The Overlap Period in Plain Terms
When you use a California bridge loan to buy your next home before your current home sells, there is a window of time during which you are carrying payments on more than one property. This is the overlap period: you have a new mortgage on the home you just bought, a bridge loan on your departing home, and your existing mortgage (if any) still running until the sale closes.
For most borrowers, this period lasts somewhere between 60 and 120 days. It ends when your departing home closes escrow and the sale proceeds pay off both the existing mortgage and the bridge loan simultaneously. From that point, you are left with only your new home's mortgage payment.
Understanding exactly what you will owe during this window and for how long is the most important financial planning step before you commit to a bridge loan.
What You Are Paying and to Whom
During the overlap period, a typical California bridge loan borrower is making three payments each month:
- New home mortgage payment to whatever lender financed your new purchase.
- Bridge loan monthly payment to your bridge lender (North Coast Financial).
- Existing mortgage payment on your departing home, which continues until escrow closes on the sale.
The third payment disappears when your home sells. At that point, the escrow company pays off your existing mortgage and your bridge loan balance from the sale proceeds, and any remaining net proceeds come to you. The overlap is temporary by design.
The bridge loan and the existing mortgage on your departing home are two different loans held by two different lenders. The bridge loan is a new loan secured by your departing home's equity. Your existing mortgage is the original loan you took out when you bought that home. Both are paid off from sale proceeds when escrow closes.
Real Numbers: A California Example
Here is what the overlap period looks like for a borrower in the Santa Barbara area. Their departing home is worth $1,100,000 with a $320,000 mortgage balance. They are buying a new home for $1,350,000 with a new mortgage of $800,000.
That total drops significantly the day escrow closes on the departing home. The $1,680 existing mortgage and the $3,763 bridge loan payment both go away. The borrower is left with $5,460 per month on the new home only, a decrease of more than $5,000 per month from the overlap period peak.
Planning around the peak number is the right approach. If you can carry $10,903 per month for 90 to 120 days, the bridge loan timeline works comfortably. If that number pushes your budget to its limit, plan for a scenario where the sale takes longer before you commit.
A Typical Bridge Loan Timeline
Apply and Get Pre-Approved
Pre-approval letter is issued within 24 hours. You now have the documentation you need to make a non-contingent offer.
Offer Accepted, Bridge Loan Funds
Bridge loan closes in 2 to 2.5 weeks for owner-occupied properties. The loan funds, the purchase of your new home closes. Overlap period begins.

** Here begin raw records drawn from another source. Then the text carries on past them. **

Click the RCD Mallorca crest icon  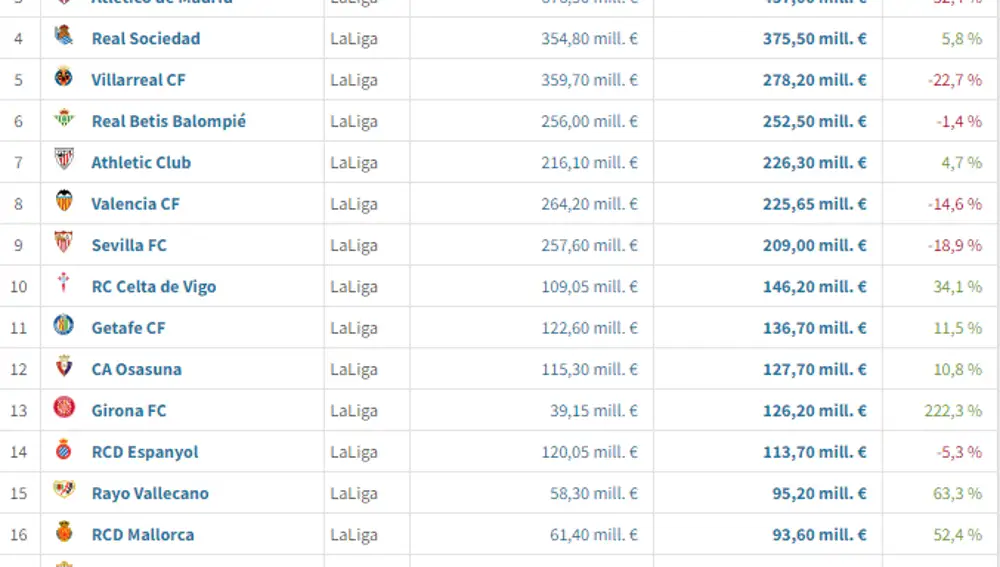tap(64, 531)
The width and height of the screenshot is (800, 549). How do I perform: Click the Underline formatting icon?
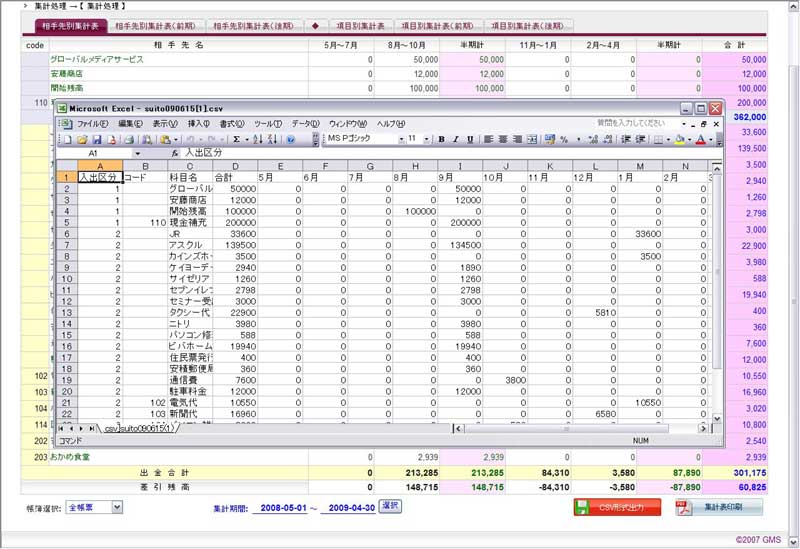[469, 139]
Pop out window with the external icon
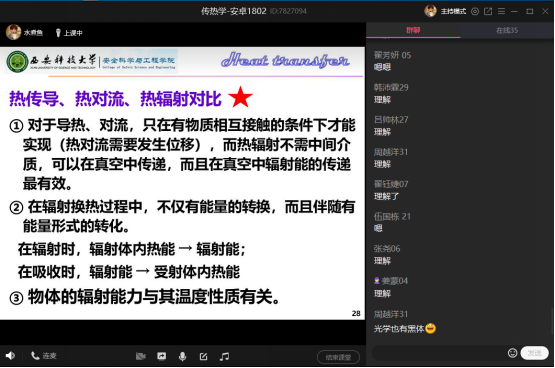This screenshot has width=555, height=368. click(x=488, y=11)
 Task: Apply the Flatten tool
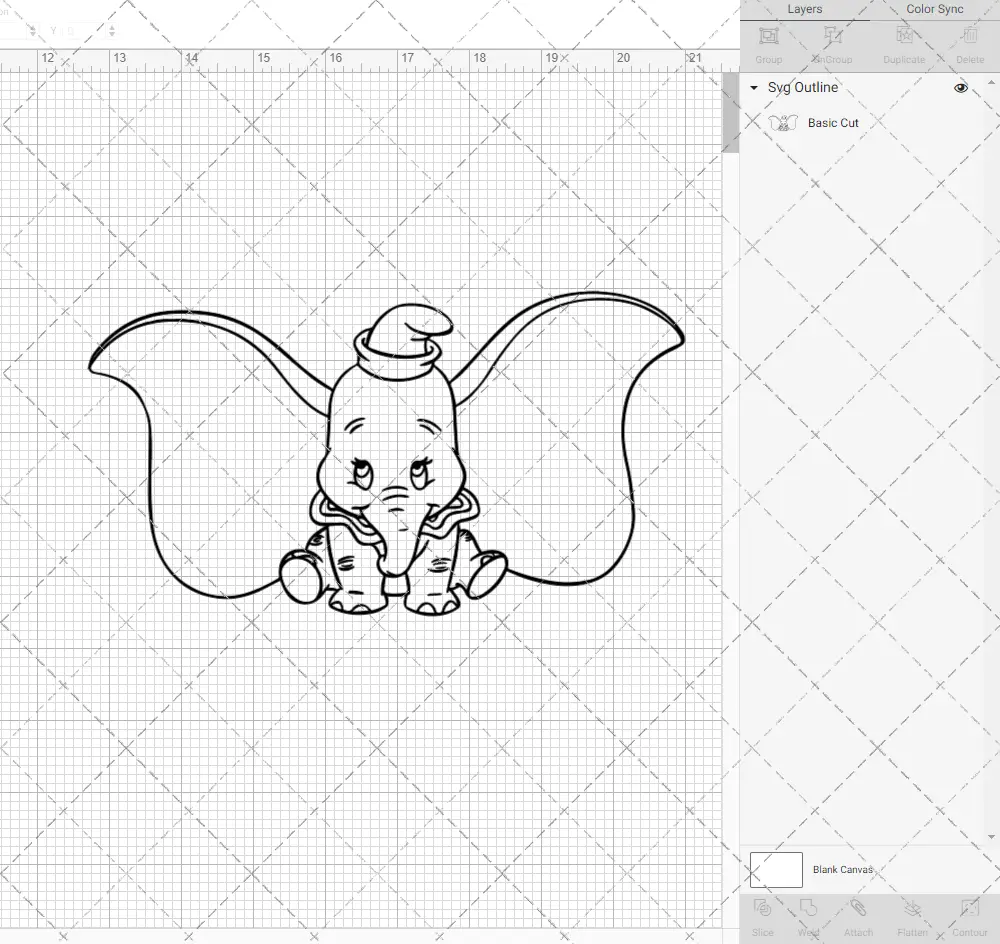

Move and List Your Departing Home
You move into your new home. The departing home is cleaned, staged if needed, and listed. Because you are not living there, showing it is much easier.
Departing Home Goes Under Contract
In most well-priced California markets, homes receive offers within 30 to 60 days of listing. Escrow opens on the departing home.
Departing Home Closes, Bridge Loan Repaid
Escrow closes on your departing home. Sale proceeds pay off the existing mortgage and the bridge loan balance in full. No prepayment penalty. Overlap period ends.
How to Shorten the Overlap Period
The single biggest lever you control is how quickly your departing home sells. Here are the factors that matter most:
- Realistic pricing. Overpriced homes sit. A home priced correctly for the market from day one will attract buyers in the first two weeks, when listing traffic is highest. Pricing 5 to 10% above market to "leave room to negotiate" typically results in a longer sell time and a lower final price anyway.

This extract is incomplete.